Gabriel Rosenbaum
My research aims to better understand the biomedical causal reasoning abilities of AI language systems known as Large Language Models (LLMs). My work provides insight into the capabilities and inner workings of LLMs.
My research aims to better understand the biomedical causal reasoning abilities of AI language systems known as Large Language Models (LLMs). My work provides insight into the capabilities and inner workings of LLMs.
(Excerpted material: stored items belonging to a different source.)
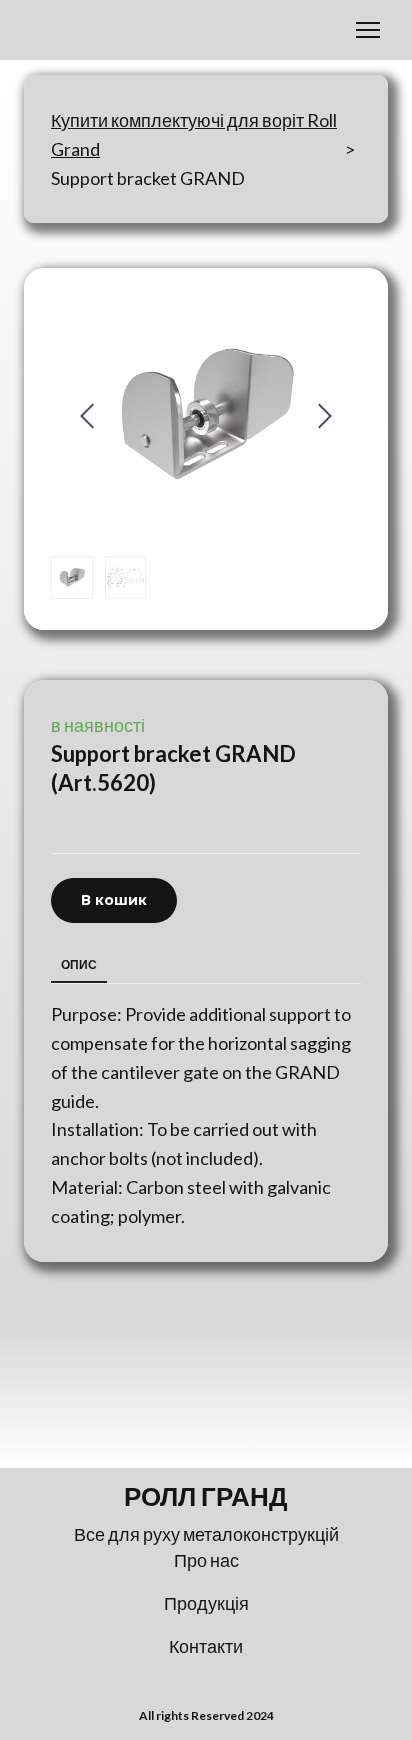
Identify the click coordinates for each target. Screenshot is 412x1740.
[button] (114, 900)
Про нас (206, 1560)
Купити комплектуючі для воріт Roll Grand (194, 134)
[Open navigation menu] (368, 30)
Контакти (206, 1646)
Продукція (206, 1603)
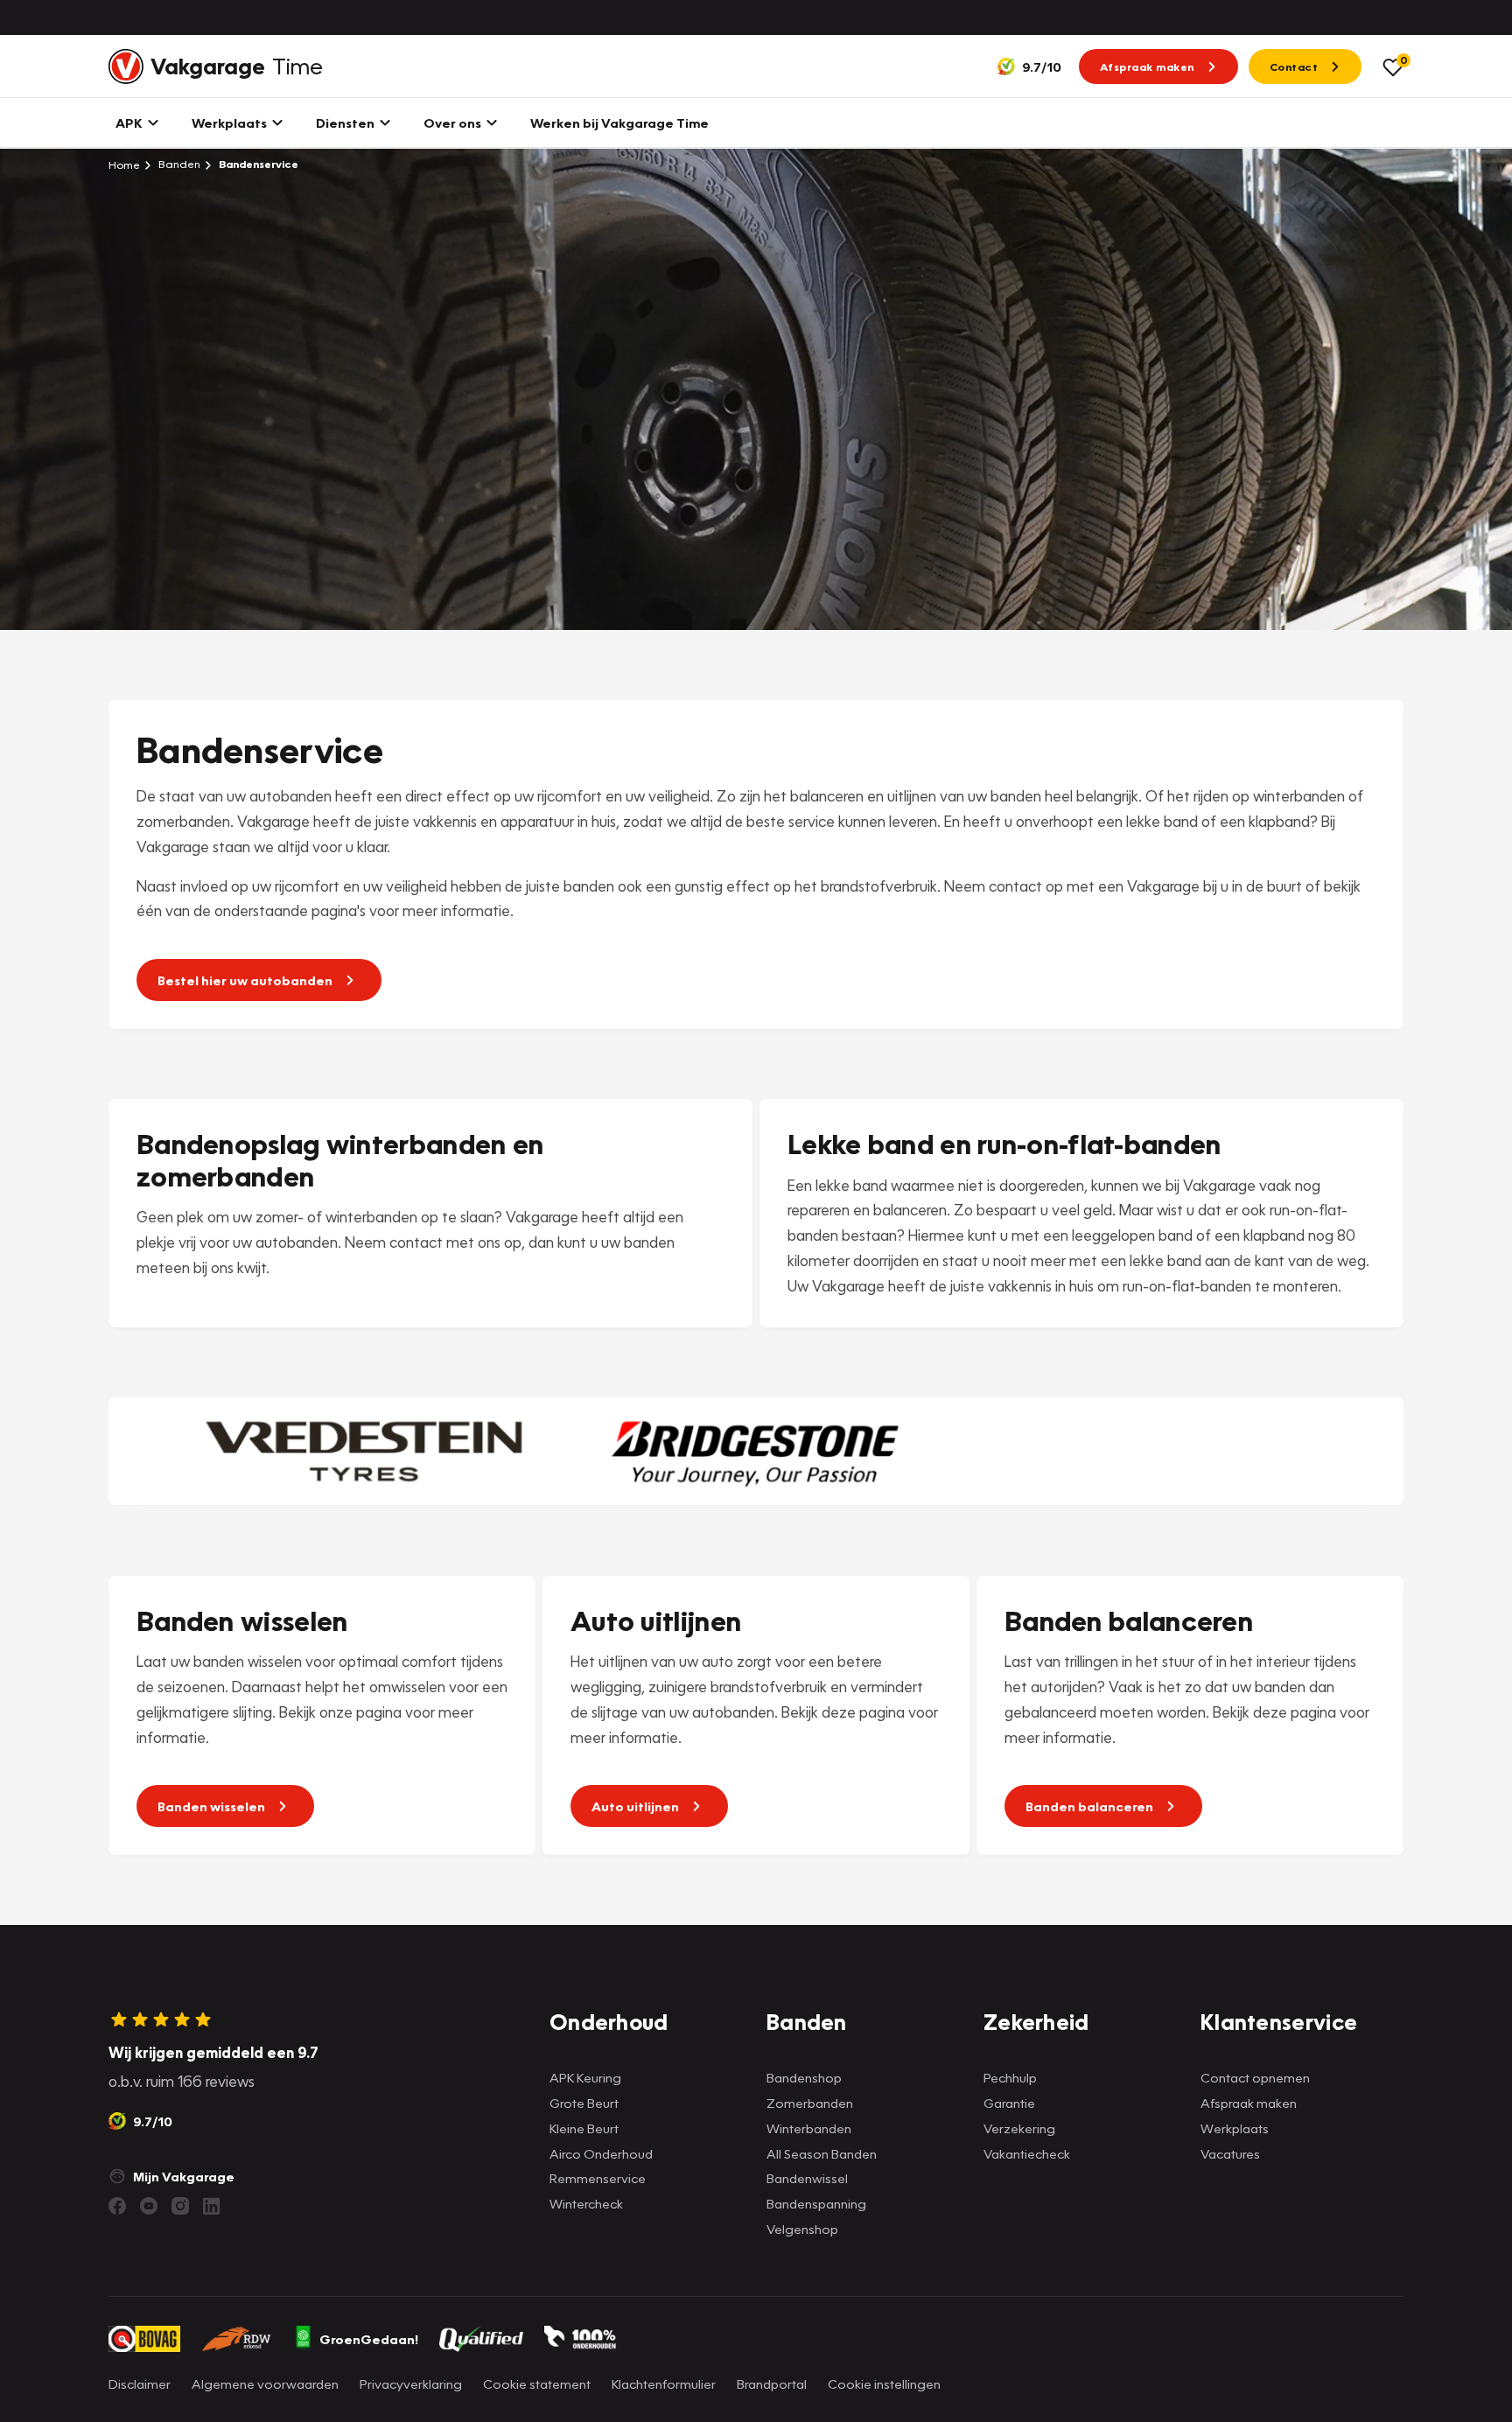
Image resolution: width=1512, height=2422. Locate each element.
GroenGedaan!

The understanding of the cause and effect (causal reasoning) between different medical concepts is crucial for many medical applications. Recently, there have been major developments in Artificial Intelligence systems for language applications. Researchers are wondering how specific generative AI systems known as Large Language Models, such as ChatGPT, can be used in a medical context. It has been shown that LLMs are able to display an understanding of causality in the context of medicine, but deeper understanding into how they relate certain concepts is lacking. One way of mapping the cause-effect relationships in a system is through that of the causal graph, a flowchart like structure where “nodes” represent medical concepts, and “edges” represent a link between concepts. There has been previous research in the generation or “discovery” of causal graphs with LLMs, however there are a few caveats. To the best of our knowledge, all prior work has only detailed LLMs discovering the links (edges) between a predefined set of concepts (nodes), but not both the links and the concepts themselves. We propose an algorithm for the full discovery of causal graphs—both edges and nodes included—using LLMs. We believe that our algorithm has the ability to map what we dub the internal causal graphs of LLMs, representations of how LLMs themselves relate medical concepts. The algorithm we utilize has two main stages. First, the graph is “expanded” by asking an LLM for concepts caused by and that cause a “root node,” the concept at the center of the graph. We repeat this process for each newly generated node any given number of times. Second, we perform a final sweep, iterating over all possible node pairs and querying GPT as to the existence of an edge between the two current nodes. We find that the produced graphs have consistently high accuracy, but that comprehensiveness is mediocre. In addition, we believe to observe a considerable influence of public knowledge on the graphs, as opposed to strictly medical knowledge. The graphs produced give us more insight into the medical capabilities and applications of LLMs.